*** EXTRACTED INFORMATION ***

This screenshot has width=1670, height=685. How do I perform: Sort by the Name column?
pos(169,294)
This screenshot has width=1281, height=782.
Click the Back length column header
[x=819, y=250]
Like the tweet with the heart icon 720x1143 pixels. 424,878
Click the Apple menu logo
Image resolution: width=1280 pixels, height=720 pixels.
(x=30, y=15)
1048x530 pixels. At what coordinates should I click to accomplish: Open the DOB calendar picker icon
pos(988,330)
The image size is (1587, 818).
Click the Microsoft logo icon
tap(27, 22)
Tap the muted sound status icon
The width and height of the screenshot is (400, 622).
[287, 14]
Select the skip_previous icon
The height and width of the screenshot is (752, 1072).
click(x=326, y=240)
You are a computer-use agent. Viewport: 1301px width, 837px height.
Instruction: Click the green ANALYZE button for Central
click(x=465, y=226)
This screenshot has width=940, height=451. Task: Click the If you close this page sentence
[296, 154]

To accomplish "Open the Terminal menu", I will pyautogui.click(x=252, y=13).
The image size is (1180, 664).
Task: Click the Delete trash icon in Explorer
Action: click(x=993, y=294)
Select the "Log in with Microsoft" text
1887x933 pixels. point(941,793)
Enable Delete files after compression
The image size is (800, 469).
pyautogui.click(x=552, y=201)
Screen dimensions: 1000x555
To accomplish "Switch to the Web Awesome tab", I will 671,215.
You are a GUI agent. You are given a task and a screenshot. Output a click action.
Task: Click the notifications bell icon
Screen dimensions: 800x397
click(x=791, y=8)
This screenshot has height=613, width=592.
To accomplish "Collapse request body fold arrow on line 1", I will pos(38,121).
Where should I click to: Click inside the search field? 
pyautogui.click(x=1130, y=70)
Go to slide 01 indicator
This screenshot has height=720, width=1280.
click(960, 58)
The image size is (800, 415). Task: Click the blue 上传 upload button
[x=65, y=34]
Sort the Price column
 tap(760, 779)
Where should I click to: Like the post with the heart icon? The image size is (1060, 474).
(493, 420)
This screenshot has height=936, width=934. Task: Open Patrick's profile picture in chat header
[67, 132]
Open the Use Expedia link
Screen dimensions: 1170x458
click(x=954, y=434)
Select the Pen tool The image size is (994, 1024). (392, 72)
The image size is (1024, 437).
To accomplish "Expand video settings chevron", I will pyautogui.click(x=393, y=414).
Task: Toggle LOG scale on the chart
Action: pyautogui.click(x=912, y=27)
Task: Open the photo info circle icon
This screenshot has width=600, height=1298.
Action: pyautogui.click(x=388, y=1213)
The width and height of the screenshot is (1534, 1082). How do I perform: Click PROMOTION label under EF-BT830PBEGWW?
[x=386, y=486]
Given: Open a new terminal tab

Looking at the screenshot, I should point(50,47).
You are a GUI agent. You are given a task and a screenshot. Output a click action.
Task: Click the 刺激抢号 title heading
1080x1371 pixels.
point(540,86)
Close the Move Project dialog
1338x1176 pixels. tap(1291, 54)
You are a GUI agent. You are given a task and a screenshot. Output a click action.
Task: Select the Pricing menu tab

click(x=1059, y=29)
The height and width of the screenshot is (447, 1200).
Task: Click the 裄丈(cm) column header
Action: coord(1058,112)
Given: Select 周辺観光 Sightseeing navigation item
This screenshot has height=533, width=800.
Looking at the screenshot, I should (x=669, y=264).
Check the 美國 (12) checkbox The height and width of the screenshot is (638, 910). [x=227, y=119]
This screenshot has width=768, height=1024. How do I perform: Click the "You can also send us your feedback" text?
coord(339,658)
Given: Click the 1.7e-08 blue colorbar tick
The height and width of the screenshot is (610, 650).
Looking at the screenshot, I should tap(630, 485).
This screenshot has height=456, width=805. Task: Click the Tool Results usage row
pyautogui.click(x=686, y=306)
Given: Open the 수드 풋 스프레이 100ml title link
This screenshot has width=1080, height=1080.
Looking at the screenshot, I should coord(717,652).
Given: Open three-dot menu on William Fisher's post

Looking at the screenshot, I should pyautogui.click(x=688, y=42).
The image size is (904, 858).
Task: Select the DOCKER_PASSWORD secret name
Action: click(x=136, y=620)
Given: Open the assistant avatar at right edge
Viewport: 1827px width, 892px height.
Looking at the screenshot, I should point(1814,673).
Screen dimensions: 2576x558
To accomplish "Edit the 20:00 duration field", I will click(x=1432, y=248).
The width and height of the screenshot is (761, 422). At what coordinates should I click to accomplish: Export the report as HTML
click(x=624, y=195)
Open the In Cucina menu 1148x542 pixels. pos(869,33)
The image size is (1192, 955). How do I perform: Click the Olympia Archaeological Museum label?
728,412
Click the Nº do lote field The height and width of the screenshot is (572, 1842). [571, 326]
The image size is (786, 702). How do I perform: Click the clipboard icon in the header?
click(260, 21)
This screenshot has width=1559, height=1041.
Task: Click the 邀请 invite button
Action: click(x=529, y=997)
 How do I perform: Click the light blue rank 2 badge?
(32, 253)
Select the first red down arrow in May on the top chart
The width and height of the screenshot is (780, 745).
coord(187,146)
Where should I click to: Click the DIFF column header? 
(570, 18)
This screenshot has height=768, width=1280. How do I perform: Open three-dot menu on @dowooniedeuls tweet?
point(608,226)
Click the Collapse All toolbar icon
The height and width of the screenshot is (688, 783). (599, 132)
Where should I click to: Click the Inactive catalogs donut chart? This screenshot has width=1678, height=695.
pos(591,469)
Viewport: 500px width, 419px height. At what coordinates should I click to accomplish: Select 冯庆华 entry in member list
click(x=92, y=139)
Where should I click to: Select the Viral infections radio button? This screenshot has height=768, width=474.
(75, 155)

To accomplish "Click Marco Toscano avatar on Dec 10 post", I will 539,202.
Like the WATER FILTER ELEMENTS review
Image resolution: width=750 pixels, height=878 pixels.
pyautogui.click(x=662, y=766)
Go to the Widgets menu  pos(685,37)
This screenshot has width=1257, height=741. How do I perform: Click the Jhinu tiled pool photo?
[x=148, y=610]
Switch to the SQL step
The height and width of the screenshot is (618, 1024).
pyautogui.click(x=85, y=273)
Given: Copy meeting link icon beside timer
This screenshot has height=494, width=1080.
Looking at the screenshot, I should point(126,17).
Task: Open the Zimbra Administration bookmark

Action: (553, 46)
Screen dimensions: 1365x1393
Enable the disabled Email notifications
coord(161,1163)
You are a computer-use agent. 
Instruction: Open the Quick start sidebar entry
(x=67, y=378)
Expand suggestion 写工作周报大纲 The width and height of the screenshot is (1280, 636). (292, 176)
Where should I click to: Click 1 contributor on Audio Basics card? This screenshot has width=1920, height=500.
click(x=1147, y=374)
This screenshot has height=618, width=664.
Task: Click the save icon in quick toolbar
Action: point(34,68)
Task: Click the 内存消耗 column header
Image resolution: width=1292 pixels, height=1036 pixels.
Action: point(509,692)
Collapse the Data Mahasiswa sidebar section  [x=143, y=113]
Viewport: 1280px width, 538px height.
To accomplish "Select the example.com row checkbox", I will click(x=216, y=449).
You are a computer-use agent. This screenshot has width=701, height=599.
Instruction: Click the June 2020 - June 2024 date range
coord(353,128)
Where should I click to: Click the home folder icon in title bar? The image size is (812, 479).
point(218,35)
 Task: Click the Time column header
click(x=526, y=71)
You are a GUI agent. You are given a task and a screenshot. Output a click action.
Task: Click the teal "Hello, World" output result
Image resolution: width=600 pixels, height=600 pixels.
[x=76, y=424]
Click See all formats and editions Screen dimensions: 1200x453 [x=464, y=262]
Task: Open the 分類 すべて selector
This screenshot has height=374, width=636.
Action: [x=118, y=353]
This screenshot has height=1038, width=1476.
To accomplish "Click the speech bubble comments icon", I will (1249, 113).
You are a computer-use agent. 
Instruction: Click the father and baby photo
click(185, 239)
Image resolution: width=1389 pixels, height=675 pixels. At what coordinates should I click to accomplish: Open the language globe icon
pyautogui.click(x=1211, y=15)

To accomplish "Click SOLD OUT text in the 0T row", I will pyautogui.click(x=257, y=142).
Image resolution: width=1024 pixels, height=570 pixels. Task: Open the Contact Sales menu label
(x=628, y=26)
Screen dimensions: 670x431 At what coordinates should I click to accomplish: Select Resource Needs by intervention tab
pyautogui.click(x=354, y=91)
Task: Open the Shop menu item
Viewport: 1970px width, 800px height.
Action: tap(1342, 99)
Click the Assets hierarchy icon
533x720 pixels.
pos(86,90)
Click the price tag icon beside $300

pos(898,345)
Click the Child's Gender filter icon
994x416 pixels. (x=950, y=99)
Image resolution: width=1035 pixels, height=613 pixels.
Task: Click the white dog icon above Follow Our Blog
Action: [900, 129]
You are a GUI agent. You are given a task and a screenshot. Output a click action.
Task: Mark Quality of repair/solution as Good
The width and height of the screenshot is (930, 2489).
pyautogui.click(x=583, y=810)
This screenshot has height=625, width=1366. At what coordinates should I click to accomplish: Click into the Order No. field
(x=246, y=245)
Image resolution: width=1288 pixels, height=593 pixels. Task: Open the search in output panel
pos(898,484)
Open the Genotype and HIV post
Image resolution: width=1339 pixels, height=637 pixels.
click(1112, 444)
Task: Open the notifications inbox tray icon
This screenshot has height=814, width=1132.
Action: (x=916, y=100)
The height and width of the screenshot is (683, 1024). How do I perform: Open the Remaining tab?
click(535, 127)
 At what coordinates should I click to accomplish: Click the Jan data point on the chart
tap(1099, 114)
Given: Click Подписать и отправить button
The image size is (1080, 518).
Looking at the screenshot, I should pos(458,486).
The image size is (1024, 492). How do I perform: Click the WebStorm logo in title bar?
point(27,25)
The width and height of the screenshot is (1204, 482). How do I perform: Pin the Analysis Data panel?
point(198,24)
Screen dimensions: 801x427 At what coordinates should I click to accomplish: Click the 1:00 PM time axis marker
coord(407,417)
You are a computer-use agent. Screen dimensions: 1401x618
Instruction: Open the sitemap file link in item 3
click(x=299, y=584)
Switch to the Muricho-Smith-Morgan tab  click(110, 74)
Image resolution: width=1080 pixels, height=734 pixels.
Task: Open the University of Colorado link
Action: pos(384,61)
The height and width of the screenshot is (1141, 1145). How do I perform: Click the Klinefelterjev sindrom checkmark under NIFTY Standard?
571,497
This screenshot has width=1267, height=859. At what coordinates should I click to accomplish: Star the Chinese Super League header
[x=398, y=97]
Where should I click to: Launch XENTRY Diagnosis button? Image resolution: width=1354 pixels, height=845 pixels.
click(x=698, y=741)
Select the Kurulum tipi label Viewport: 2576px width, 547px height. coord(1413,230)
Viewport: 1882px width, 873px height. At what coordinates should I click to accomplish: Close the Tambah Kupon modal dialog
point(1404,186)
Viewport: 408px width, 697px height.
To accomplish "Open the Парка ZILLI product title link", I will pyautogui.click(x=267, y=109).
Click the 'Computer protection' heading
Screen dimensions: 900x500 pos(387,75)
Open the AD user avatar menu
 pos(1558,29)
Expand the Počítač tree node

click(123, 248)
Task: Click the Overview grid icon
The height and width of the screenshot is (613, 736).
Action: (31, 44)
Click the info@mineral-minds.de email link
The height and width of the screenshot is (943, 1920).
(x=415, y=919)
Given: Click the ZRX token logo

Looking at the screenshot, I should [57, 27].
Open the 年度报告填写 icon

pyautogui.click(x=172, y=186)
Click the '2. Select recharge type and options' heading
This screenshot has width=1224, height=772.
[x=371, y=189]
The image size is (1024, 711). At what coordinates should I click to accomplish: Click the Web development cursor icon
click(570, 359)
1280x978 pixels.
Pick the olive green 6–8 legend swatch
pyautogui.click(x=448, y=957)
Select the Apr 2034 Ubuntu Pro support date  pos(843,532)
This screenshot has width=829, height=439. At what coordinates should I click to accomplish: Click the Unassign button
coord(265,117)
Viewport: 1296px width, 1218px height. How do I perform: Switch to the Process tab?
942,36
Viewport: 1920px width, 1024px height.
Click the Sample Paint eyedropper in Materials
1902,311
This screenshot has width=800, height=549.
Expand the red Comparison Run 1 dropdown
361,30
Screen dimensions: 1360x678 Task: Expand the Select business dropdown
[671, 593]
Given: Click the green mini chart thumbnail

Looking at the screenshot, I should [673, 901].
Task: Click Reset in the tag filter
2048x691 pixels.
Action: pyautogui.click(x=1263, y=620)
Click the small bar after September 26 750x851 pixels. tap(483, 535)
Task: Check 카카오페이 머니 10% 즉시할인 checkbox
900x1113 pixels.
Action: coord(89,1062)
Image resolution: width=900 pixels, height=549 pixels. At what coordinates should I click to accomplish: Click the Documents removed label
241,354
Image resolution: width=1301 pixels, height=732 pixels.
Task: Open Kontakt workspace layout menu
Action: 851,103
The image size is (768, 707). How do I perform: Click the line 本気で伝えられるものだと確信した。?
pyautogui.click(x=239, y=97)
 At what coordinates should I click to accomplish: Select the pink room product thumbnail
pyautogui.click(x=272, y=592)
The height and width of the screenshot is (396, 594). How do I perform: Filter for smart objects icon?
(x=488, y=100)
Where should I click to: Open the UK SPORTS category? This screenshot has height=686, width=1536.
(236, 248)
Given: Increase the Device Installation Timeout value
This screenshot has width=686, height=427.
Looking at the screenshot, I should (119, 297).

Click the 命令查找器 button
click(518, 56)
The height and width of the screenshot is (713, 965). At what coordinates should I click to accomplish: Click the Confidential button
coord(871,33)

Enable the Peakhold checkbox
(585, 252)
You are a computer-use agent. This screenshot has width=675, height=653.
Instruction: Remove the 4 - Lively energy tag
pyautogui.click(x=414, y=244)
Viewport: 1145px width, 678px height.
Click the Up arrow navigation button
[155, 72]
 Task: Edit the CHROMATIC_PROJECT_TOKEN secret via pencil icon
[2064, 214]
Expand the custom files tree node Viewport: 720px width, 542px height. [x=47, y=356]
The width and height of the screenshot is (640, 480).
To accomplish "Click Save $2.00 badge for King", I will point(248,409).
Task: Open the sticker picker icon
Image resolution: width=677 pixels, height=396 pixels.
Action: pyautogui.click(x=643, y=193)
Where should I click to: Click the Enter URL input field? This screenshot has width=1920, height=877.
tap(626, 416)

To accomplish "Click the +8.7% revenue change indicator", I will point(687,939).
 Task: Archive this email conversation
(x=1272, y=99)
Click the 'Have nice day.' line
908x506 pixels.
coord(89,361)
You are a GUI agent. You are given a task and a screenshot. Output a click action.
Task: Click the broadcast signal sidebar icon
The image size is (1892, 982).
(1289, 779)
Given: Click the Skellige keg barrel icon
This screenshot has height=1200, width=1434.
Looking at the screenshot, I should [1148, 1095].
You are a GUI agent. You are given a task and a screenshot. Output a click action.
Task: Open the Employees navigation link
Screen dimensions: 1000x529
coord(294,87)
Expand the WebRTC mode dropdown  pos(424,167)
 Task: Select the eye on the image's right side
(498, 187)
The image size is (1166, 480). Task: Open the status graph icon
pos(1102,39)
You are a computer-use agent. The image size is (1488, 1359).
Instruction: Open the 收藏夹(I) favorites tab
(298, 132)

*** End of EXTRACTED INFORMATION ***

▶ _ASSIGNED TASK_
With the line containing "Click the Apple menu logo" as the last one, please set down exactly the lines of the records above from their very first line, and nothing more.

▶ _EXERCISE RESULT_
This screenshot has width=1670, height=685. How do I perform: Sort by the Name column?
pos(169,294)
This screenshot has width=1281, height=782.
Click the Back length column header
[x=819, y=250]
Like the tweet with the heart icon 720x1143 pixels. 424,878
Click the Apple menu logo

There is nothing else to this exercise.